Before choosing the best foreign stocks, funds or ETFs to invest in, you need to decide how much of your overall equity portfolio to allocate overseas. Since US stocks account for about 60% of all world equity, some advisers recommend stashing 40% of your portfolio in foreign stocks. But that may feel like too much, especially since foreign investing can come with greater volatility as well as geopolitical, economic and regulatory uncertainties.

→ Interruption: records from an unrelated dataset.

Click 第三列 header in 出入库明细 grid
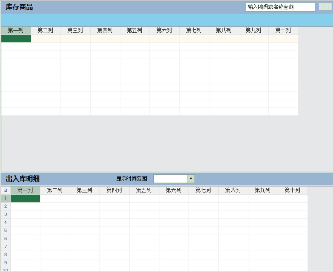 85,190
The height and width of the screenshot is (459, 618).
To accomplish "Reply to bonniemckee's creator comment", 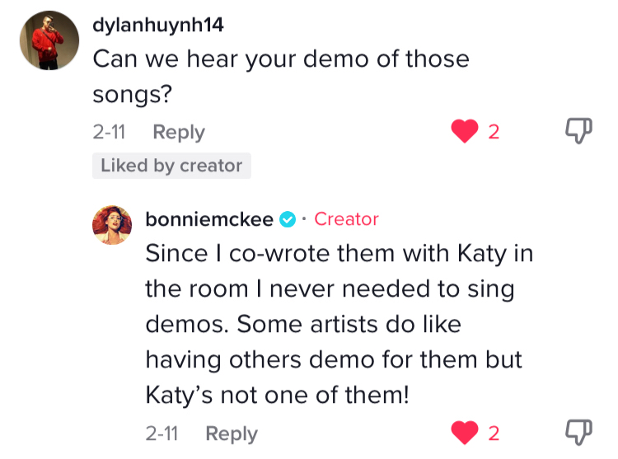I will click(232, 433).
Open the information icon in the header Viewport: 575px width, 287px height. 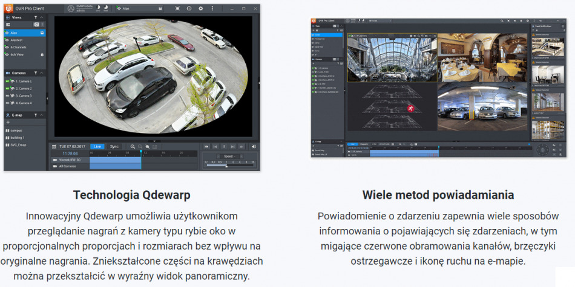coord(189,9)
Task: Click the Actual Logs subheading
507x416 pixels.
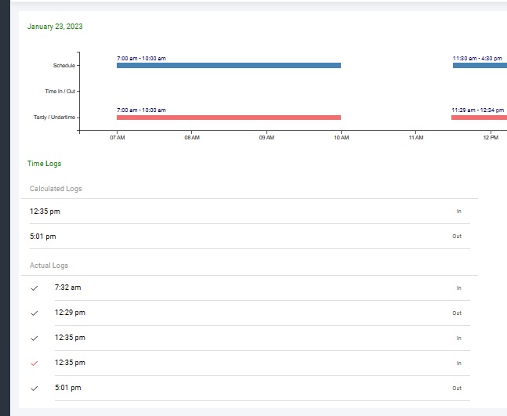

Jeff DeMaso, CFA, editor of the Independent Vanguard Adviser newsletter, suggests taking these steps to make the best decision for your circumstances…

 

Start by allocating 15% to 20% of your equity portfolio to foreign stocks. That’s the percentage I typically maintain in the Vanguard portfolios. It’s meaningful enough to make a difference in your overall returns, but not so much that it will ruin your portfolio when foreign markets temporarily fall out of favor.

 

Adjust your allocation up or down depending on your personal ­factors. Examples: Investors who have very tech-heavy portfolios may want to ratchet up their exposure to foreign stocks, which tend to be more value-oriented. If you are a retiree drawing down from your portfolio to spend in US dollars, you may want to decrease your foreign exposure to avoid the risk of currency fluctuations.

 

Take on emerging-market stock exposure only if you have a long time horizon (10 years or more)—and the discipline to stay invested through the ups and downs. Even then, keep your exposure to 5% or less of your overall stock portfolio. Reasons: Emerging markets have been about 10% to 15% more volatile than the S&P 500 over the past decade. That makes investors particularly likely to jump in and out of this asset class and end up losing money to poor market timing.